Log similarity

From Project-GC
Revision as of 22:35, 15 February 2020 by magma1447 (3305483) (talk | contribs) (Create page)
(diff) ← Older revision | Latest revision (diff) | Newer revision → (diff)
Jump to: navigation, search

The following is a copy/paste of an answer on Facebook. It should be cleaned up. But it's pasted here for now. It contains a lot of related facts.


It's the content of the logs, not the logs themselves that are similar. 57% doesn't say that 57% of your logs are identical, but the content of the logs coming after the former one has 57% similarity in average.

Having code that was language aware would be close enough to impossible, the code isn't language aware. It's characters, nothing else. If you in one log write "ab" and "cd" in the next, those will have 0% similarity. Also, since it's not word aware, it doesn't matter if some words are more commonly used in some languages. "Rabbit" and "Tea" will also have a similarity. The similarity would be 22% actually.

Another example. Logging these three logs in a row would give 50% log similarity: "ab", "cd", "cd" ( (0+100)/2 ). Add another "ab" at the end and you would have 33% ( (0+100 + 0)/3 ).

The number itself doesn't really have to be understandable in our opinion. The worth of it is to keep it low. If it's lower than most others, then you are doing a better job of writing varying logs than the majority.

I don't think it has to be taken with a pinch of salt at all. It's a quite hard fact as a number, it's just hard to understand the number. But the lower it is, the more varying the logs are.
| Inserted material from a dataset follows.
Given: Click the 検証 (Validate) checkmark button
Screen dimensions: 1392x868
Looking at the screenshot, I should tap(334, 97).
High word count and low log similarity is definitely possible. In theory one could reach 0%, but that would definitely requiring aiming for it, and I can agree that it won't happen by chance.
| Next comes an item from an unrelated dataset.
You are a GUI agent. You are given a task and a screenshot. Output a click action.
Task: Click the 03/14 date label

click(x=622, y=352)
You say that the numbers here says it can't, I don't agree. 213 words,17% and 308 word, 22% are quite long logs and a low similarity. Maybe you just have to high expectations of what "low similarity" is? I would personally say that everything below 50% is fairly low.
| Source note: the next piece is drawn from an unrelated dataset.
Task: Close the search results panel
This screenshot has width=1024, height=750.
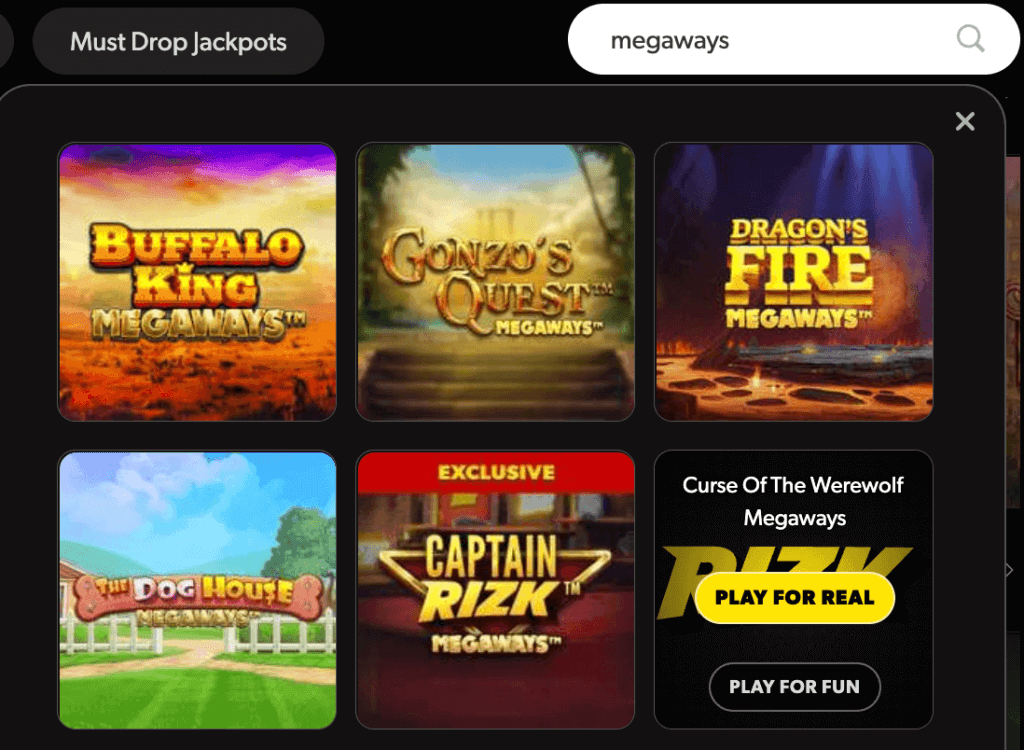Action: click(965, 122)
We rely on an open source function. The exact math can be learned by studying documentation and source code. https://www.php.net/manual/en/function.similar-text.php

In an ideal world we would rather use https://www.php.net/manual/en/function.levenshtein.php , which we actually used at first. But it's a multiple times slow. It also scales worse. With long logs it's ridiculous slow. The similar_text function scales is more linear in it's scaling.